By Paul Kiernan 

WASHINGTON -- Fresh data suggesting the global slowdown may be intensifying caused a widely watched bond-market indicator to flash its first recession warning since 2007 on Friday, raising expectations the Federal Reserve may cut interest rates by year's end to counter the economic headwinds.

The latest developments represent a stark turnaround from December, when Fed officials raised rates amid strong growth, tight labor markets and steady inflation. Since then, the picture has been muddied by choppy U.S. economic data, a record-length government shutdown, global trade tensions and the U.K.'s unresolved Brexit plan.

The latest signs of trouble came Friday when a report showed factory output in the eurozone fell in March at the fastest pace in six years, while a measure of U.S. manufacturing activity slid to its lowest level in almost two years. Those data followed a Thursday report showing U.S. services-sector revenues slowed more than previously thought in the fourth quarter, prompting several economists to lower their growth estimates.

The drumbeat of unsettling news Friday drove the yield on 10-year Treasury notes below that of three-month bills for the first time since 2007. That situation, known as an "inverted" yield curve, has preceded every U.S. recession since 1975 and is viewed by many investors as a reliable predictor of downturns.

Traders in futures markets by the end of the day Friday had put a 58% chance of at least one Fed rate cut by the end of this year, up from 11% a month ago, according to CME Group.

"It's very clear that the economy at this point is losing momentum," said Lindsey Piegza, chief economist at Stifel. "I think the risk of turning negative is rapidly rising."

Most economists still think the economy is on solid footing, as does the Fed. On Wednesday, policy makers at the central bank projected U.S. gross domestic product would expand 2.1% this year and 1.9% in 2020, down from 3.1% last year but slightly faster than its long-term potential.

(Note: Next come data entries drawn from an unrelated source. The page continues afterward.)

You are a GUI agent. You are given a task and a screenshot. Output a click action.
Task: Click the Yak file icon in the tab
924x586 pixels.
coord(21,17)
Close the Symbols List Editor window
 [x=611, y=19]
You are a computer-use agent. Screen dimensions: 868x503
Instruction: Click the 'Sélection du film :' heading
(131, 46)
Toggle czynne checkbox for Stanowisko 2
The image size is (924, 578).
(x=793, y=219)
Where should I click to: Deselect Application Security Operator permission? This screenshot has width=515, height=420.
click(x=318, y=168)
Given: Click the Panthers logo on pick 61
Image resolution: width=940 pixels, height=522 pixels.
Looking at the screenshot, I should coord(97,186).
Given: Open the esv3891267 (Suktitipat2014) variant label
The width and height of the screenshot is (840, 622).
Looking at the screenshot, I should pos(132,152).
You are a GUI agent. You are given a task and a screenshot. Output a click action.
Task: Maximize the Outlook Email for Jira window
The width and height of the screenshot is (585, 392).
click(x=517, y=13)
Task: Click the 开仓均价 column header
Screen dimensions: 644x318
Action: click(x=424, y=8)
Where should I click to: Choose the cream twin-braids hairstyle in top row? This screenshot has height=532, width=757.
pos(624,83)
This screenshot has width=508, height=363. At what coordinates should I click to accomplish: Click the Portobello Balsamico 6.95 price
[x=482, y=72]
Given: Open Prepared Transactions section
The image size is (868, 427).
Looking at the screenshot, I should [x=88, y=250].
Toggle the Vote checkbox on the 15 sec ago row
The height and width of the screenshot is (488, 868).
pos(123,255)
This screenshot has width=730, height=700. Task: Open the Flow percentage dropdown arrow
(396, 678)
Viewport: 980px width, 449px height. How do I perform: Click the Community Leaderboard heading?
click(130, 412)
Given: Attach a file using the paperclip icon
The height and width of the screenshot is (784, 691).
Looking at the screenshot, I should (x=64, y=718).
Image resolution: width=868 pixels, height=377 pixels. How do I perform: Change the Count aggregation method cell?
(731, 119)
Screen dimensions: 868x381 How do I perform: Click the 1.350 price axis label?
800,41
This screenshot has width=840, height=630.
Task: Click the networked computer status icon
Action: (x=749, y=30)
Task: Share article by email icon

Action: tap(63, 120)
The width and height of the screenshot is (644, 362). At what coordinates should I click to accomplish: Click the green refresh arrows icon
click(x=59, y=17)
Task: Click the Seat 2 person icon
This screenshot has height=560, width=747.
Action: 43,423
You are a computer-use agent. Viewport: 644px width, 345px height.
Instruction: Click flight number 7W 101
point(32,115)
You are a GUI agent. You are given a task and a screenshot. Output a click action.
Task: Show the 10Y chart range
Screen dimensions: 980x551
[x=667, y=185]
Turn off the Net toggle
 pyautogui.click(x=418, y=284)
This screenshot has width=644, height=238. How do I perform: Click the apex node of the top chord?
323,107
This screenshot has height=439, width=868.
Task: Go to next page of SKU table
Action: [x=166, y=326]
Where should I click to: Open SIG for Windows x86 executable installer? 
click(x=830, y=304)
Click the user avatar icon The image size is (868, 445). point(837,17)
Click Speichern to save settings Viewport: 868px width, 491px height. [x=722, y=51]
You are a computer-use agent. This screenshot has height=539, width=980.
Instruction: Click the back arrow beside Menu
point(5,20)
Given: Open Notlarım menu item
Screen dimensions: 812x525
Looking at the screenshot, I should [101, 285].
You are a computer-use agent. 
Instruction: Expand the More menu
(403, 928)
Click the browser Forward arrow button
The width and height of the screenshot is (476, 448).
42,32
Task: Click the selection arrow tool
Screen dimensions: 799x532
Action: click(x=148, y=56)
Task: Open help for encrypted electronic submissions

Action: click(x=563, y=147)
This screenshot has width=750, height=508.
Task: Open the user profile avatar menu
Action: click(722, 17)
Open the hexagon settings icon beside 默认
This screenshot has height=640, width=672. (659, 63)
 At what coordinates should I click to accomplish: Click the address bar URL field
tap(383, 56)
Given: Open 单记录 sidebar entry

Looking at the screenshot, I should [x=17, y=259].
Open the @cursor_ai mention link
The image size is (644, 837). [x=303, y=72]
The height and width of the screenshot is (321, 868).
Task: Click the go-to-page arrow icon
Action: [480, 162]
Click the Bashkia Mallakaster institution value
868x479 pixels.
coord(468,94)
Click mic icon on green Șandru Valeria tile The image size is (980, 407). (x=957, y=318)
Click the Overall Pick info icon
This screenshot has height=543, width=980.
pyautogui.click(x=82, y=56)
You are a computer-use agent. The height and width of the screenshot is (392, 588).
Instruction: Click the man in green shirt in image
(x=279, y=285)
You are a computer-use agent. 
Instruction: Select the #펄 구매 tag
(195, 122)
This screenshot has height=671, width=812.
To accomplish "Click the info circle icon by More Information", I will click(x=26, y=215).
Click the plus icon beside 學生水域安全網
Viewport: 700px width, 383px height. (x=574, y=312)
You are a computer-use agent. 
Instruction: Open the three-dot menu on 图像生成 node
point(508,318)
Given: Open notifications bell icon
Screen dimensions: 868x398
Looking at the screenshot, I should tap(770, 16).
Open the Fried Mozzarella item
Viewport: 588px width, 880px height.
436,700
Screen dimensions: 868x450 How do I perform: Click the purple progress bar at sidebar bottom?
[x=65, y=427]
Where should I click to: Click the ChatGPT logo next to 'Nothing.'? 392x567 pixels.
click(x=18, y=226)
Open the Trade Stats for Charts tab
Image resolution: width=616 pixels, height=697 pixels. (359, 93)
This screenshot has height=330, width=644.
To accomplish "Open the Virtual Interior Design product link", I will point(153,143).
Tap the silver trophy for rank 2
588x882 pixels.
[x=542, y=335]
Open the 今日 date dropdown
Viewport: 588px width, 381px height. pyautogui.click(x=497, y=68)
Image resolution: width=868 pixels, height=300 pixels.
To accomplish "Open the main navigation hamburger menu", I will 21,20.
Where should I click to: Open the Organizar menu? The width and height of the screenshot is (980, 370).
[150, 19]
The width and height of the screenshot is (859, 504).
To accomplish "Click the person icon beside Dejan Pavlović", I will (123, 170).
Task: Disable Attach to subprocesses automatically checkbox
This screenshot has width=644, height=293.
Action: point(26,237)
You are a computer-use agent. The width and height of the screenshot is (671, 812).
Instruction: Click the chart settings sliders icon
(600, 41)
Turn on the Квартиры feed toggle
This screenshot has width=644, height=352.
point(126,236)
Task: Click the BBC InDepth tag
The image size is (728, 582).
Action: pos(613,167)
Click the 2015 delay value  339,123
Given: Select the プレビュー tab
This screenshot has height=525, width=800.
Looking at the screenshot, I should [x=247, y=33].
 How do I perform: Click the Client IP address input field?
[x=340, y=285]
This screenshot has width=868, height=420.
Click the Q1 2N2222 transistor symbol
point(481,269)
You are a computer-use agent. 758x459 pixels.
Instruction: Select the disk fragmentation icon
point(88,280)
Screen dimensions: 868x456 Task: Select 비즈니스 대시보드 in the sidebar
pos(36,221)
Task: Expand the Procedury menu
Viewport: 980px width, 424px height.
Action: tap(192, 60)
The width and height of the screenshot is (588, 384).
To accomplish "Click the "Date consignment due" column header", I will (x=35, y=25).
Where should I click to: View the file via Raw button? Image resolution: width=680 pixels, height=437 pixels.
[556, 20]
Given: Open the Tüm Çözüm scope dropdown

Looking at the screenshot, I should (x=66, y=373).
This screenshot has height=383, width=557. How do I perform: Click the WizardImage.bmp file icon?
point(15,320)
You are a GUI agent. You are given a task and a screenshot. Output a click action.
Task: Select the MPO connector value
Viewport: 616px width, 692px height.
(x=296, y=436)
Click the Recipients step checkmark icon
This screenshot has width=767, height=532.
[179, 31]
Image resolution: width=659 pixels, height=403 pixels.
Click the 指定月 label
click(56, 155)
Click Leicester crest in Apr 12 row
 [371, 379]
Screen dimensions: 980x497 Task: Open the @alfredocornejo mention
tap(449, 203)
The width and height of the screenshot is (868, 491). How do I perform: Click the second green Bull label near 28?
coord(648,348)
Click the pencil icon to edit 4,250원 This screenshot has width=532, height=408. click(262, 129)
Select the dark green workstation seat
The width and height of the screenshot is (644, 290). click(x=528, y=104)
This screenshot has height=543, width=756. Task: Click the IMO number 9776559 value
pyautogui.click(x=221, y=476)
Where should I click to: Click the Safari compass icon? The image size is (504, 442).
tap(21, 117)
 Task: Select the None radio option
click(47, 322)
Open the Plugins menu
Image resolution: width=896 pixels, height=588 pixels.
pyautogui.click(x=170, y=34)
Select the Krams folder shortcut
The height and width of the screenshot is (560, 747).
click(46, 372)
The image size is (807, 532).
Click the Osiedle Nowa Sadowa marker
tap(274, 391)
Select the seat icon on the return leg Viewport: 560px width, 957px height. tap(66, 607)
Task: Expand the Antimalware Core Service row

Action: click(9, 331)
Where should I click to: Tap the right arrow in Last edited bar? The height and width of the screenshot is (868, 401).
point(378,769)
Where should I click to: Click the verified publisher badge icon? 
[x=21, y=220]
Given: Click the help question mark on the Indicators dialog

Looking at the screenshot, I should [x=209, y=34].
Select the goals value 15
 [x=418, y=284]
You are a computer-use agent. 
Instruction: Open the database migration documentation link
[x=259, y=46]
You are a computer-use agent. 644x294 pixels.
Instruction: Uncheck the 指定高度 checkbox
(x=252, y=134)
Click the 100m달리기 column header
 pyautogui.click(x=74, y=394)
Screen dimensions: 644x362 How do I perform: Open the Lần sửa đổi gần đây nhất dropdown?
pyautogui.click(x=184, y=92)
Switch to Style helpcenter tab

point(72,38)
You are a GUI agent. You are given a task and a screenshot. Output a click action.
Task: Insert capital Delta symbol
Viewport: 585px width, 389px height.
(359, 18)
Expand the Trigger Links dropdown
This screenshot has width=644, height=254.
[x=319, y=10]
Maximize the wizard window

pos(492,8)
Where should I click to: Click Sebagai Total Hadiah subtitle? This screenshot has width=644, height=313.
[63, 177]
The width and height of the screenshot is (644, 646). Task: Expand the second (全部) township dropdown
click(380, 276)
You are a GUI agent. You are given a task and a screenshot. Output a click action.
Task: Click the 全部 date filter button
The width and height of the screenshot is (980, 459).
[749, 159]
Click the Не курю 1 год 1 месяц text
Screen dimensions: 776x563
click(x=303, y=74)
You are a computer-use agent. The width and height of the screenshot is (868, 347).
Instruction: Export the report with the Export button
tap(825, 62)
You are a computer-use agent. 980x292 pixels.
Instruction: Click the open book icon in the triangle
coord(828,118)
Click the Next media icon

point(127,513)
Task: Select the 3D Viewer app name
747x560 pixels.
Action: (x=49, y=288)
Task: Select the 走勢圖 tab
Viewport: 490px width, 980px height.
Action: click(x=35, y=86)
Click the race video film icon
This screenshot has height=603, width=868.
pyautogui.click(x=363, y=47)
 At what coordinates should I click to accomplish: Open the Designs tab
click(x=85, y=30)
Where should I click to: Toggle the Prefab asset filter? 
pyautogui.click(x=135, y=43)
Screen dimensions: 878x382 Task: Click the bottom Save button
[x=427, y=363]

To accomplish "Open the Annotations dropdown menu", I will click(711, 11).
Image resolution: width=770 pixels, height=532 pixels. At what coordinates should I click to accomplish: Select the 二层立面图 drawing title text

Chairman Jerome Powell said at a press conference Wednesday that the Fed has "a positive outlook for this year, a favorable outlook for this year, " underpinned by rising wages, low unemployment and high levels of household confidence.

But Mr. Powell also pointed to a number of risks, such as slowing growth in Europe and China and uncertainty surrounding U.S. trade policy. While fiscal-stimulus measures shielded the U.S. economy last year from such headwinds, the effects of 2017 tax cuts and 2018 spending increases are fading.

Further clouding the outlook, the U.S. government shutdown in December and January delayed the release of most official economic data, making it hard to gauge how much steam the economy has lost.

"The limited data that we have do show a slowdown," Mr. Powell said Wednesday.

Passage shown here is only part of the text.